• _Exercise aim_
Exact copies of the line with "This screenshot has width=800, height=405." and of all lines after it through the end of the entries are required, and no other lines.

Items listed in a dataset

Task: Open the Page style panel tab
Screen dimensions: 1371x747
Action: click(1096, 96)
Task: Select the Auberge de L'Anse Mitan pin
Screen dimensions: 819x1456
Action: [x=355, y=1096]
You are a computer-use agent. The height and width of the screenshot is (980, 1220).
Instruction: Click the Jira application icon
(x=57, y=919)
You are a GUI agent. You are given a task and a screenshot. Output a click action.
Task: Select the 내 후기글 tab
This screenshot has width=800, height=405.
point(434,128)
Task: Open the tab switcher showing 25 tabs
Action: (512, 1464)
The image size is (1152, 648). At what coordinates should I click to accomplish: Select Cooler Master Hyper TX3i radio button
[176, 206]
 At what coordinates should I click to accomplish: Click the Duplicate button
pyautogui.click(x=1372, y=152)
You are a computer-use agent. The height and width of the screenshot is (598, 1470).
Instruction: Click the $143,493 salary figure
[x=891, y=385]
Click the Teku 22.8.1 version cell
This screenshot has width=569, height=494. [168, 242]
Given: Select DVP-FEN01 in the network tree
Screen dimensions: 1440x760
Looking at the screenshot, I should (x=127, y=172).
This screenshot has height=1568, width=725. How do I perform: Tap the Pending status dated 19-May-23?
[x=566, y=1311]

• _Exercise output_
This screenshot has width=800, height=405.
point(434,128)
Task: Open the tab switcher showing 25 tabs
Action: (512, 1464)
The image size is (1152, 648). At what coordinates should I click to accomplish: Select Cooler Master Hyper TX3i radio button
[176, 206]
 At what coordinates should I click to accomplish: Click the Duplicate button
pyautogui.click(x=1372, y=152)
You are a computer-use agent. The height and width of the screenshot is (598, 1470).
Instruction: Click the $143,493 salary figure
[x=891, y=385]
Click the Teku 22.8.1 version cell
This screenshot has width=569, height=494. [168, 242]
Given: Select DVP-FEN01 in the network tree
Screen dimensions: 1440x760
Looking at the screenshot, I should (x=127, y=172).
This screenshot has height=1568, width=725. How do I perform: Tap the Pending status dated 19-May-23?
[x=566, y=1311]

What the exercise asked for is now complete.